[Exercise] All that should appear is the line containing "This screenshot has width=639, height=363." and the lines after it in the records below, each reproduced exactly.

[Exercise material]

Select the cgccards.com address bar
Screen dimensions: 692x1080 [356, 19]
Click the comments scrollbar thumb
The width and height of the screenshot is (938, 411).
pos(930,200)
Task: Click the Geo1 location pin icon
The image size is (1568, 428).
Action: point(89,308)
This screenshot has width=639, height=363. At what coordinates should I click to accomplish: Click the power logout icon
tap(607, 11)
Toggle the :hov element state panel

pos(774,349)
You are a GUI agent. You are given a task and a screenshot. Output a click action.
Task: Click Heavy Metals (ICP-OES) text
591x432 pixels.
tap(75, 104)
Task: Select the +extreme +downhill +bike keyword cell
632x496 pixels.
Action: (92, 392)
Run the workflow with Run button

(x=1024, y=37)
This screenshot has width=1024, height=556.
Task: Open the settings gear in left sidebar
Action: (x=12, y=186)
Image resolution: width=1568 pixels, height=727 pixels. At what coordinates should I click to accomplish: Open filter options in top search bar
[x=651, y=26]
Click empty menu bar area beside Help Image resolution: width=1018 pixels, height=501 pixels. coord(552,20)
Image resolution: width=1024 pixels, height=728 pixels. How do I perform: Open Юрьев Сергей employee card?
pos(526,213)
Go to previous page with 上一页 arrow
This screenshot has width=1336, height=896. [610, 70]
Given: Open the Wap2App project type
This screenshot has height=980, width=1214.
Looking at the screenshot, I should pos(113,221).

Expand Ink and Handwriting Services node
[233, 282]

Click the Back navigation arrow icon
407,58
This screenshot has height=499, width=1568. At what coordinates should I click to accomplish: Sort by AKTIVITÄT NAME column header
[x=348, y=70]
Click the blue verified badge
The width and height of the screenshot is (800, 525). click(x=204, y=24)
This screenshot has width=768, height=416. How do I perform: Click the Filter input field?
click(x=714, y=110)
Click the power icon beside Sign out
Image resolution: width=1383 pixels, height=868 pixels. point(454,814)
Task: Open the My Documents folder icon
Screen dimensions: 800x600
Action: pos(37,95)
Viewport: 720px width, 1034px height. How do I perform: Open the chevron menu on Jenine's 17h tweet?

[Task solution]
This screenshot has width=639, height=363. At what coordinates should I click to accomplish: Click the power logout icon
tap(607, 11)
Toggle the :hov element state panel

pos(774,349)
You are a GUI agent. You are given a task and a screenshot. Output a click action.
Task: Click Heavy Metals (ICP-OES) text
591x432 pixels.
tap(75, 104)
Task: Select the +extreme +downhill +bike keyword cell
632x496 pixels.
Action: (92, 392)
Run the workflow with Run button

(x=1024, y=37)
This screenshot has width=1024, height=556.
Task: Open the settings gear in left sidebar
Action: (x=12, y=186)
Image resolution: width=1568 pixels, height=727 pixels. At what coordinates should I click to accomplish: Open filter options in top search bar
[x=651, y=26]
Click empty menu bar area beside Help Image resolution: width=1018 pixels, height=501 pixels. coord(552,20)
Image resolution: width=1024 pixels, height=728 pixels. How do I perform: Open Юрьев Сергей employee card?
pos(526,213)
Go to previous page with 上一页 arrow
This screenshot has width=1336, height=896. [610, 70]
Given: Open the Wap2App project type
This screenshot has height=980, width=1214.
Looking at the screenshot, I should pos(113,221).

Expand Ink and Handwriting Services node
[233, 282]

Click the Back navigation arrow icon
407,58
This screenshot has height=499, width=1568. At what coordinates should I click to accomplish: Sort by AKTIVITÄT NAME column header
[x=348, y=70]
Click the blue verified badge
The width and height of the screenshot is (800, 525). click(x=204, y=24)
This screenshot has width=768, height=416. How do I perform: Click the Filter input field?
click(x=714, y=110)
Click the power icon beside Sign out
Image resolution: width=1383 pixels, height=868 pixels. point(454,814)
Task: Open the My Documents folder icon
Screen dimensions: 800x600
Action: pos(37,95)
Viewport: 720px width, 1034px height. How do I perform: Open the chevron menu on Jenine's 17h tweet?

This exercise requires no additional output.